◆ **YOUR GOAL**
Scan the data below for the string "column". Show every line where it turns up.
━━ AVAILABLE RECORDS
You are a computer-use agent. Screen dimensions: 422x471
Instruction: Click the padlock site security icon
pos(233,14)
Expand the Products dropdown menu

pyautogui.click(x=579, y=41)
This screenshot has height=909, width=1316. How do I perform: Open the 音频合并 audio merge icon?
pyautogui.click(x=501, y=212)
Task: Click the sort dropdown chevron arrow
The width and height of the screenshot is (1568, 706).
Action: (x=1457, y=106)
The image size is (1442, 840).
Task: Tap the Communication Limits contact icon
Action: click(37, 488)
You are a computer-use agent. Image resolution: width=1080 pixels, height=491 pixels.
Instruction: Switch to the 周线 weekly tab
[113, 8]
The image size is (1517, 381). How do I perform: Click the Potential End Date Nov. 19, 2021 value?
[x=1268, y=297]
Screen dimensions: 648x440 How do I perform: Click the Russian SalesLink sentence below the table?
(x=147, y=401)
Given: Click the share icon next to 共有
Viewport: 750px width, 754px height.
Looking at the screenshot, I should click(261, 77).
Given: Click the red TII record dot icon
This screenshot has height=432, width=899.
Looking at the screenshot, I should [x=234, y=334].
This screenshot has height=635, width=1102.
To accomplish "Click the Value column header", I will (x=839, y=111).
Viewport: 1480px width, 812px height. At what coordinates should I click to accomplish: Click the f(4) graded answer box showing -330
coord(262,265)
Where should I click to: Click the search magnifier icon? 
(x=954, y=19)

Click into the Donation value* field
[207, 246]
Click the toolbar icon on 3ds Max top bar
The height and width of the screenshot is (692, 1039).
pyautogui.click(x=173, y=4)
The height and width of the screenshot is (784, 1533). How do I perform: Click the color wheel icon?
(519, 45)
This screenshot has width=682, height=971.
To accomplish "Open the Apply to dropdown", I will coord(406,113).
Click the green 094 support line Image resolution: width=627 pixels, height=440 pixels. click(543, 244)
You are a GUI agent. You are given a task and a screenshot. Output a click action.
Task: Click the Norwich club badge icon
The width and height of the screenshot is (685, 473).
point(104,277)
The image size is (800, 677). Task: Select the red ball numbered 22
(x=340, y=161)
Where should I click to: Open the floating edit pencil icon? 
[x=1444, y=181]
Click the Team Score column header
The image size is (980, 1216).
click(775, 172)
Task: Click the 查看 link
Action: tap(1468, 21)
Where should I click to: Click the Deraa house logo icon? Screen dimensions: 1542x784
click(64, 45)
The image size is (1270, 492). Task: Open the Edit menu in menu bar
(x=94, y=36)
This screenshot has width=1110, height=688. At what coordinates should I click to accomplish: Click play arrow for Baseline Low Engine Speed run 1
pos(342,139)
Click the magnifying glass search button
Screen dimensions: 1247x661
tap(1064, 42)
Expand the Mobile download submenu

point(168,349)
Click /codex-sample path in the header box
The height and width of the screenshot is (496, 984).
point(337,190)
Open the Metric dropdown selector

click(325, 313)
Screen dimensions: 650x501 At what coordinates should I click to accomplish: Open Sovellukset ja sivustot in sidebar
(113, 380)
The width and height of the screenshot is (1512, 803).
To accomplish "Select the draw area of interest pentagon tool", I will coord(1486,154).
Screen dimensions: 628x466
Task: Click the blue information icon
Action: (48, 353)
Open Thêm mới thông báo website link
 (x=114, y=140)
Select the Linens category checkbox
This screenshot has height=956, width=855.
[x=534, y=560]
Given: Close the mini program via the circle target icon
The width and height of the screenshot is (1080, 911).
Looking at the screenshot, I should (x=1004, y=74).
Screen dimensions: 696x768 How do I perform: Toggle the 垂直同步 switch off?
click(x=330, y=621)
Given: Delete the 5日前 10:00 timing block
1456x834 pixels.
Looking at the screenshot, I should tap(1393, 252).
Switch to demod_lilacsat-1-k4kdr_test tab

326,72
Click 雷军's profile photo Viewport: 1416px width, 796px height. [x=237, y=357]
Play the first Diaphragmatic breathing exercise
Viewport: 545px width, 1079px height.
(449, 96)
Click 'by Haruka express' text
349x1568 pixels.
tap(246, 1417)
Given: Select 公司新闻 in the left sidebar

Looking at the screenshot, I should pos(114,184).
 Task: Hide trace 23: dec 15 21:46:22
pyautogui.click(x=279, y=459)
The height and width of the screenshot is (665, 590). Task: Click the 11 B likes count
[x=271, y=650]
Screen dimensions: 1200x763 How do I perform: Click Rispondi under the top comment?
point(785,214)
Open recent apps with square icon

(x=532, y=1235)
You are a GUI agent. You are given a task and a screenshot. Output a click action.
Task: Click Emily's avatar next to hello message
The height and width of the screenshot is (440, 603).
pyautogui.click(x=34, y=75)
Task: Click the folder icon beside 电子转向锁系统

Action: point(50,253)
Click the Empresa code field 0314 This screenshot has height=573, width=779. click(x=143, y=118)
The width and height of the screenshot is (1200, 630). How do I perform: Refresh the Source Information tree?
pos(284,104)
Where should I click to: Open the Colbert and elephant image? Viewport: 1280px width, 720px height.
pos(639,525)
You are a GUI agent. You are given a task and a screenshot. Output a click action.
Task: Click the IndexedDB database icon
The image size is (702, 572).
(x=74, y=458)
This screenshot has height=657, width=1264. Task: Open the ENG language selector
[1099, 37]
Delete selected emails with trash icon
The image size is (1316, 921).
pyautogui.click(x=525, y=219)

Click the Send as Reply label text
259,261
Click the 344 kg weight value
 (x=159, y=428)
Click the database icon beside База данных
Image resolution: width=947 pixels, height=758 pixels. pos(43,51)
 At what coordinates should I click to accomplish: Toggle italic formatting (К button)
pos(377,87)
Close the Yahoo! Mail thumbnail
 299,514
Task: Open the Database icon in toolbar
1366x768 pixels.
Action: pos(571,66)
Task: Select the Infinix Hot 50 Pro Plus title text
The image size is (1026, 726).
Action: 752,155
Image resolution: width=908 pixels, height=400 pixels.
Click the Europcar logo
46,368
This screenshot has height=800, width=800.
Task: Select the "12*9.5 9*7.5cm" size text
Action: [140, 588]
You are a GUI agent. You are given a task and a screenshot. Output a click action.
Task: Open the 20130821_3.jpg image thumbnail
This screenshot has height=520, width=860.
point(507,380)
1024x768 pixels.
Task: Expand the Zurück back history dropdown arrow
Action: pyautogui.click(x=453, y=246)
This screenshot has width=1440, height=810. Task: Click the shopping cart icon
━━━━
◆ **TASK SOLUTION**
To accomplish "Click the Value column header", I will (x=839, y=111).
Click the Team Score column header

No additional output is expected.